In 2012, Robert Trondson, a producer at Wisconsin Public Television, attended a screening of the PBS documentary Freedom Riders that included a panel discussion with civil rights activists. A woman on the panel, a diminutive African American with curly gray hair, stood up and started speaking.
“And she immediately, in the nicest way possible, hijacked the event,” Trondson recalls. She told stories about working with John F. Kennedy and Martin Luther King Jr. and marching in Milwaukee, Wisconsin, for civil rights. “I was really impressed and intrigued by her moxie and her energy and her spirit,” Trondson says. He checked his program; the woman’s name was Vel Phillips.
When he got home, Trondson did an Internet search and found that Phillips was a civil rights pioneer. Starting in 1951, when she became the first African-American woman to graduate from the University of Wisconsin Law School, Phillips spent most of her life breaking down barriers. In 1956, she became Milwaukee’s first African-American and first female alderman. She was Milwaukee County’s first African-American judge, and the first African-American female to hold statewide executive office in the United States when she was elected secretary of state in Wisconsin in 1978.
“We’ve always wanted to do something on Vel, just because she’s so extraordinary,” says Garry Denny, director of programming for Wisconsin Public Television.

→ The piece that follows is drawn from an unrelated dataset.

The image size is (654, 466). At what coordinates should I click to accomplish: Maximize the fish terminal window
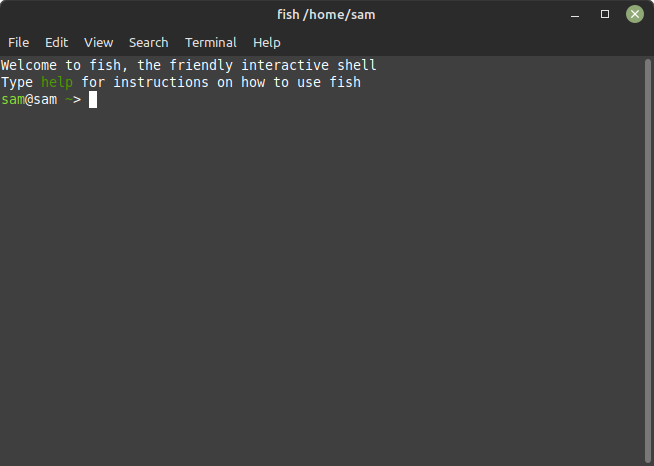pos(605,14)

With backing from WPT and a grant from the Wisconsin Humanities Council, an hour-long documentary, Vel Phillips: Dream Big Dreams, evolved from Trondson’s initial captivation. It first aired in February 2015.

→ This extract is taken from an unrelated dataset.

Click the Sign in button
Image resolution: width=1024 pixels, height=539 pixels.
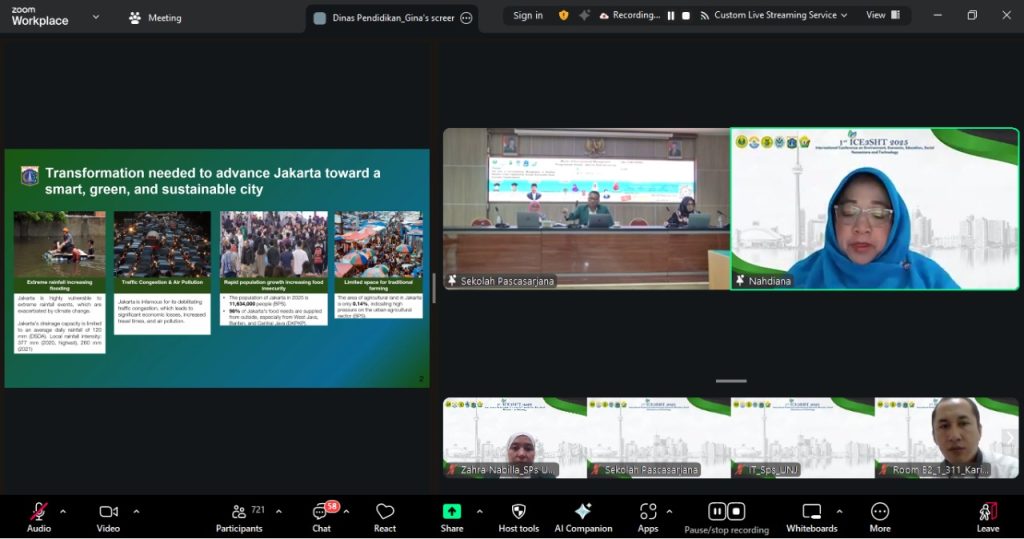(527, 15)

Born on February 18, 1924, Vel, short for Velvalea, Phillips was the middle daughter of Thelma and Russell Rodgers, Milwaukee restaurant owners. Phillips’s mother wanted her daughters to be intelligent and polite. “She wanted us to be ladies,” Phillips says in the documentary. “We couldn’t smoke. We couldn’t drink. We couldn’t talk loud.” Later in life people would describe Phillips as “dainty” and “aristocratic.” When she entered a high school oratory contest, her father advised her, “When you’re up there, you might get nervous and you might be afraid, but just remember that people are there to listen to you. Have confidence and speak your voice.” Phillips won the contest and a scholarship to the college of her choice, Howard University.
Capturing Phillips’s spirit on camera was one of Trondson’s challenges. Her quiet strength comes out in her first campaign for alderman in 1956, when Milwaukee created a new ward.
Though the ward included an African-American neighborhood, it was still majority white. In order to win, Phillips concealed her race and gender. Her campaign literature didn’t include a photo, and she always went by Vel. When Phillips found out she was pregnant, she concealed that too, announcing it only after she won, by telling a reporter that the Common Council was getting “a woman and a half.”
Phillips wasn’t welcome on the council though. No one would share an office with her. “I said just put me by myself,” Phillips recalls in the documentary. “If they don’t want to be with me, I sure as hell don’t want to be with them. I talked real big about it, but it hurt me really deep down.”
Phillips stayed on the council, despite the insult. “Vel questioned the status quo in a lot of ways, saying, ‘Why can’t I?’” says Trondson. “‘Why can’t I be the one who leads this?’”
Phillips asked that question in 1962 when she introduced legislation that called for an end to segregated housing in Milwaukee. The ordinance was rejected four times in a row, the only vote in favor was hers. In 1967, Phillips, along with other activists, took to the streets in protest. The other side donned racist T-shirts, carried Confederate flags, and hurled rocks, firecrackers, and bodily fluids at the marchers.
“A big part of Vel’s story is the open housing marches and how violent they were,” says Trondson. “Thirteen thousand whites were out basically harassing and attacking two hundred activists.” Eventually, in 1968, a federal law forced Milwaukee to adopt open housing.
During this time, when Phillips and her family were getting threatened and harassed, she relied more than ever on her husband, Dale, also a lawyer, who ran the family firm, Phillips and Phillips.
“She had great support from her husband, who really dug her like crazy and wanted to be the person in the background, but really helped make things happen for her and was great counsel to her,” Trondson says. When her husband died, Phillips didn’t run for political office again, but started the Vel Phillips Foundation, which fights for social justice for minorities. And she still runs it at age ninety-one.